14. Le « résultat » des interventions appréhendé à travers le taux de survie des entreprises
La Cour
a examiné le destin ultérieur des entreprises
bénéficiaires d'aides de restructuration du chapitre 64-96 durant
la période sous revue. Pour établir cette statistique, il
convenait d'écarter les financement de plans sociaux, dont les
destinataires ne sont pas les entreprises et qui accompagnent par
définition des cessations (totales ou partielles) d'activité, les
aides à des organismes publics ou semi-publics, tels que des CCI, pas ou
peu menacés de disparition, et les dossiers les plus récents en
l'absence d'éléments postérieurs sur l'évolution
des bénéficiaires. Sur les quelques 82,4 M€
d'engagements (hors dossiers abandonnés, où l'engagement n'a
été suivi d'aucun paiement) recensés sur les
articles 10 et 20 du chapitre 64-96 de 1996 à 2000, on parvenait
alors à un échantillon théorique de 41,6 M€.

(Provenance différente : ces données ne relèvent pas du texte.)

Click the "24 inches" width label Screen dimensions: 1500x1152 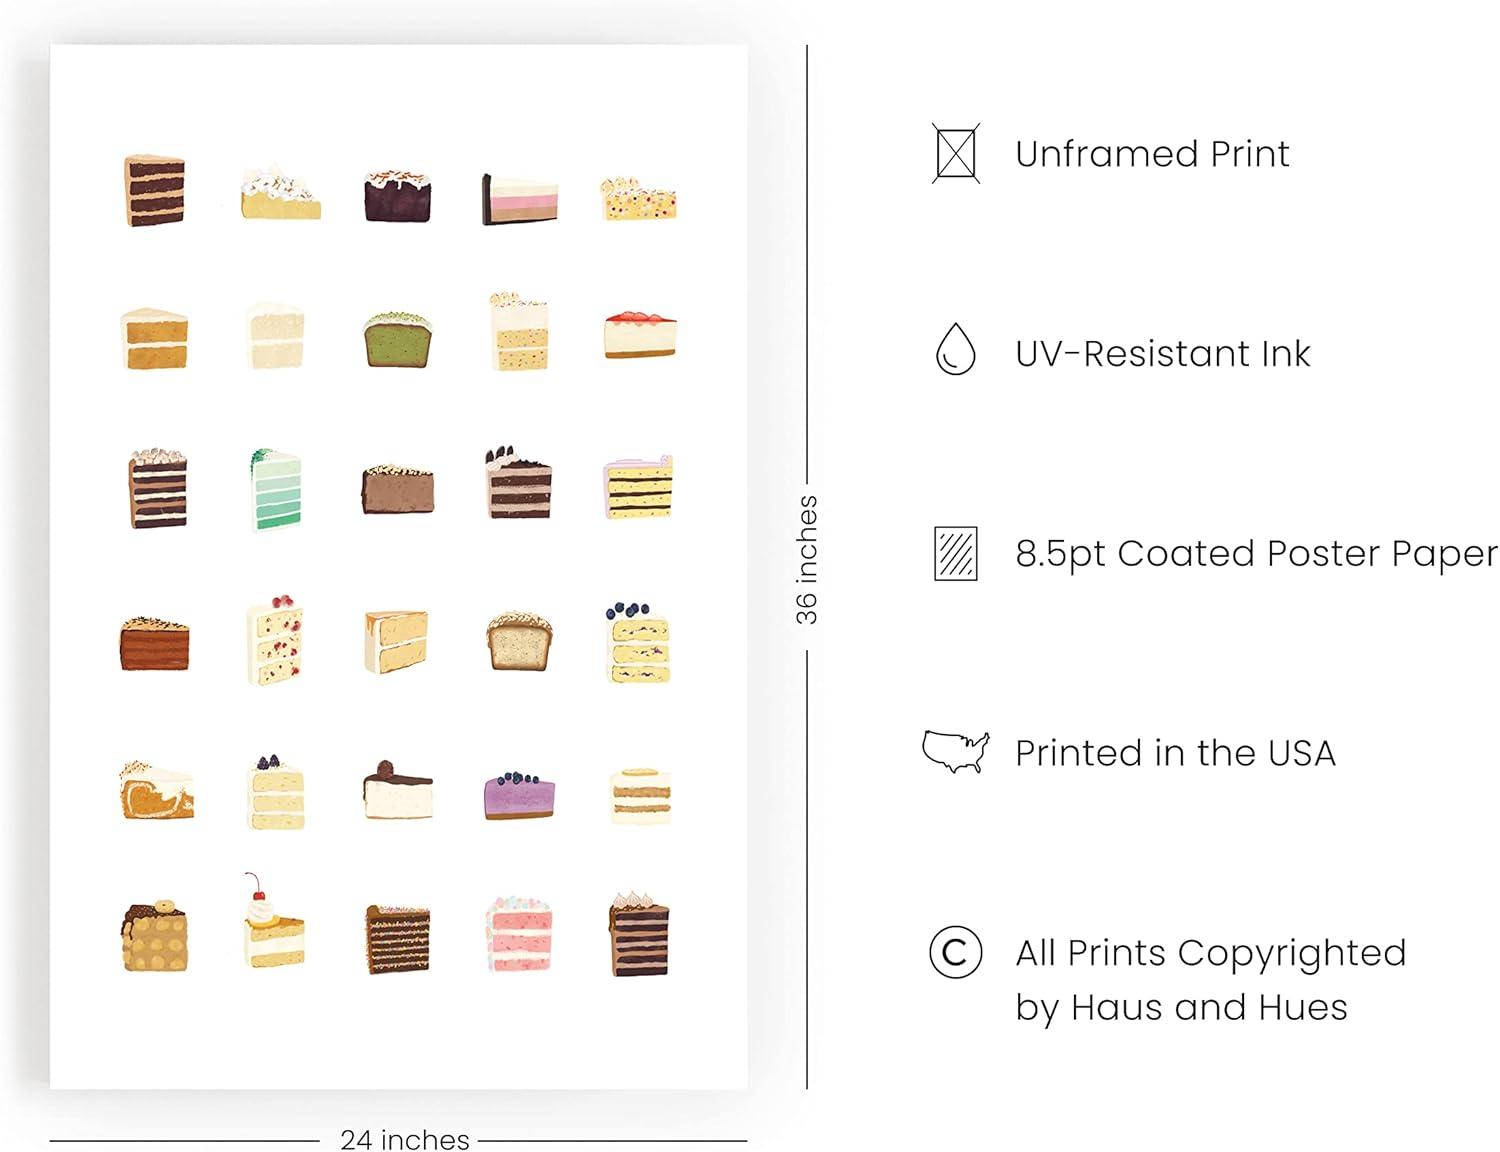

Toutes les entreprises bénéficiaires ne publiant pas de comptes,
l'échantillon d'engagements analysés représente
38,6 M€ (soit 93 % de 41,6).
Les résultats peuvent être synthétisés comme
suit :
En K€ |
Engagements sur les articles 10 et 20 du chapitre 64-96 de 1996 à 2000 |
% du total |
TOTAL |
38 647 |
100 |
- dont engagements en faveur de sociétés placées en redressement ou en liquidation depuis |
15 215 |
39,4 |
- dont engagements en faveur d'autres entreprises depuis en « difficultés » manifestes (pertes récurrentes, fonds propres négatifs...) |
4 702 |
12,2 |
Si on
laisse de coté le cas complexe de Brittany Ferries, on constate que
l'intervention ponctuelle de l'Etat a peut-être constitué un
« coup de pouce » utile dans quelques dossiers
d'entreprises qui ont pu « rebondir ». Encore le constat
positif manque-t-il nécessairement de recul temporel. En outre, il
faudrait pouvoir mesurer les éventuels « effets
d'aubaine » : le coup de pouce était-il strictement
nécessaire ? Dans certains cas d'aides à des investissements
nouveaux au titre de la reconversion de zones en crise, l'intervention publique
n'a sans doute pas déterminé l'investissement, mais sa
localisation.
A quelques exceptions près, dans ces dossiers, l'intervention sur CPI a
été effectuée à l'occasion d'une reprise
d'entreprise et a été liée à un programme
d'investissements, avec un effort significatif demandé au
bénéficiaire, les taux de subvention étant
modérés.
S'agissant des aides d'investissement, on doit cependant rappeler que
l'encadrement communautaire ne les autorise, pour des entreprises autres que
des PME, que dans les régions
« défavorisées ». Leur gestion dans le
respect de cet encadrement passerait donc plus logiquement par les instruments
budgétaires à vocation d'aménagement du territoire.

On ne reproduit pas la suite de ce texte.